The Palestinian Authority president, Mahmoud Abbas, has proposed that a Nato force led by the United States stay in a future Palestinian state indefinitely to guarantee security.
Mr Abbas said Israeli troops, along with Jewish settlers, could withdraw from the occupied West Bank over a period of five years if Nato troops were deployed to ensure security for Israel and the Palestinians.
“At the end of five years my country will be clean of occupation,” Mr Abbas said in an interview with the New York Times on Sunday.
He had previously insisted on a three-year period for the withdrawal of Israeli forces, while Israel wants to maintain a troop presence in a Palestinian state.
Mr Abbas's latest proposal to US secretary of state John Kerry puts Israel in a position where it must either reach an agreement with the Palestinians or be blamed for the failure of US-backed peace talks.
“For a long time, and wherever they want, not only on the eastern borders, but also on the western borders, everywhere”, he said of a Nato presence.
“The third party can stay. They can stay to reassure the Israelis, and to protect us.”
Mr Kerry initiated the current round of talks in July last year with the aim of concluding a framework deal by the end of April to end the conflict and establish a Palestinian state. But the negotiations have stalled, with neither side willing to compromise on key issues such as security, Jewish settlements, the status of Palestinian refugees and recognition of Israel as a Jewish state.
Mr Abbas’s proposal for a Nato force deals direcely with security concerns raised by Israel, which has demanded that its troops maintain a long-term presence in the Jordan Valley.
The Israeli government insists it trusts only its own military and has rejected previous suggestions of a third-party force.
However, a Nato force providing security for both Israel and the Palestinians, who face attacks by Jewish settlers, could be the “sweetener” needed for the talks to continue, said Daoud Kuttab, an Amman-based Palestinian analyst.
“The Israelis and the US are military allies,” Mr Kuttab said. “Mahmoud Abbas is making it more difficult for the Israeli government to say no to a peace proposal.”

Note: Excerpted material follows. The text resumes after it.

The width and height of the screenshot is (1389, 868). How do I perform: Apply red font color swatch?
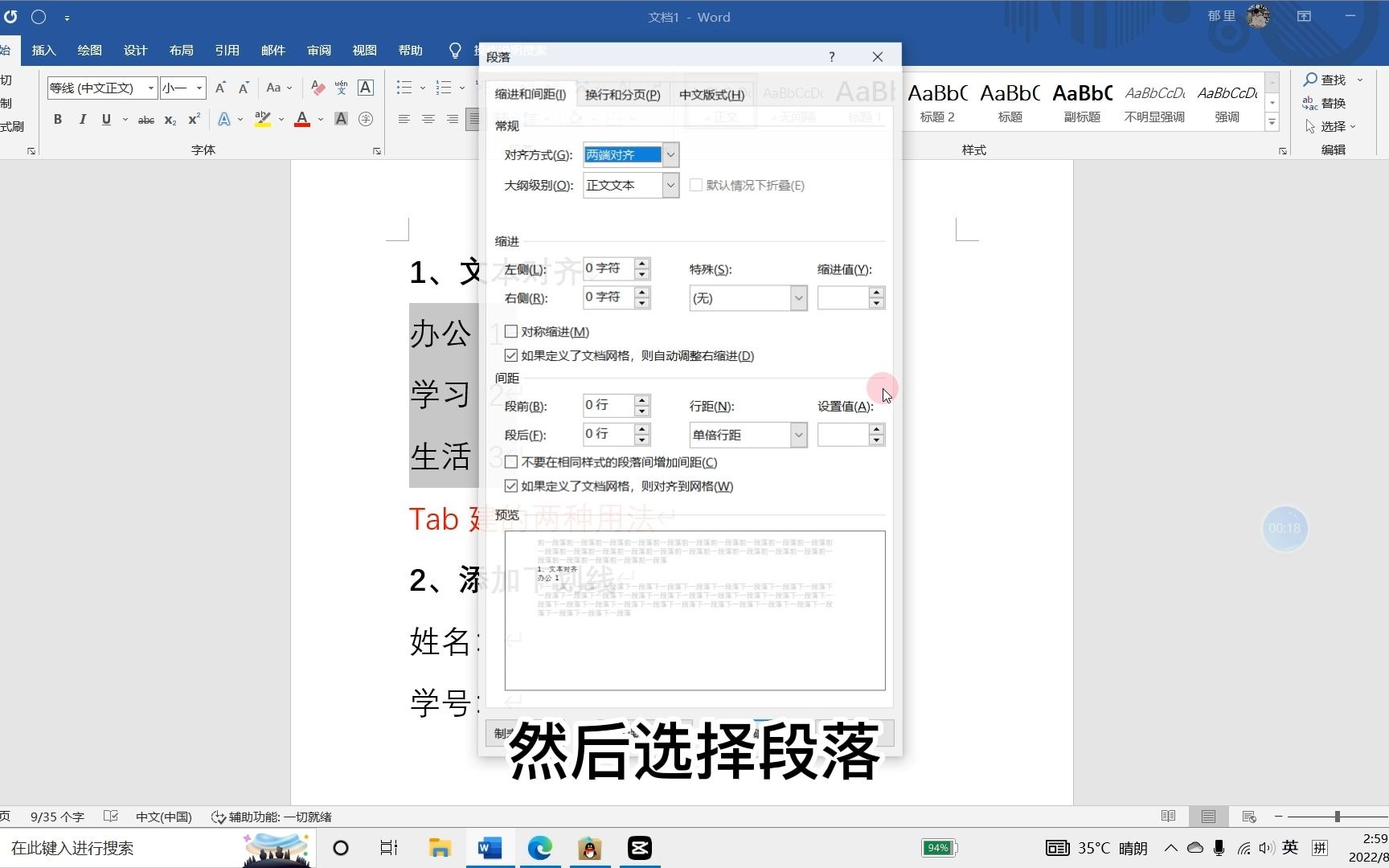tap(301, 119)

The Palestinians have refused to allow Israel to keep troops in the Palestinian territories, saying it would amount to the continuation of Israeli occupation.
Palestinians have in the past been open to having an international force patrol the borders.
In the interview, Mr Abbas said that as part of a final-status agreement the Palestinians would have no army, only a police force. The Nato force would be responsible for antiterrorism and cross-border security.
The Palestinians might not get everything they want but the deal might be enough for talks to continue, Mr Kuttab said.
“This is the first time that I started thinking this is serious effort,” he said. “It looks like [the peace talks are] more serious than any of us thought initially.”
Mkhaimar Abusada, a political analysts at Al Azhar University in the Gaza Strip, said Israel would be on a “collision course” with the US if they rejected the Palestinian proposal.
Mr Abbas “is trying to show the international community that Israel is not interested in peace”, he said. “They don’t make more than lip service to the idea of a Palestinian state.”
If Israel agrees to a proposal, the majority of Palestinians would accept Nato forces, Mr Abusada said.
“If we have to choose between an Israeli military presence and Nato military presence, we would much prefer a Nato presence.”
Reacting to the New York Times interview, the Israeli prime minister Benjamin Netanyahu on Monday attacked Mr Abbas for insisting that the Palestinians would not recognise Israel as a Jewish state.
Mr Abbas knows “there will not be an agreement without recognition of the nation state of the Jews”, Mr Netanyahu said, according to the Israeli media.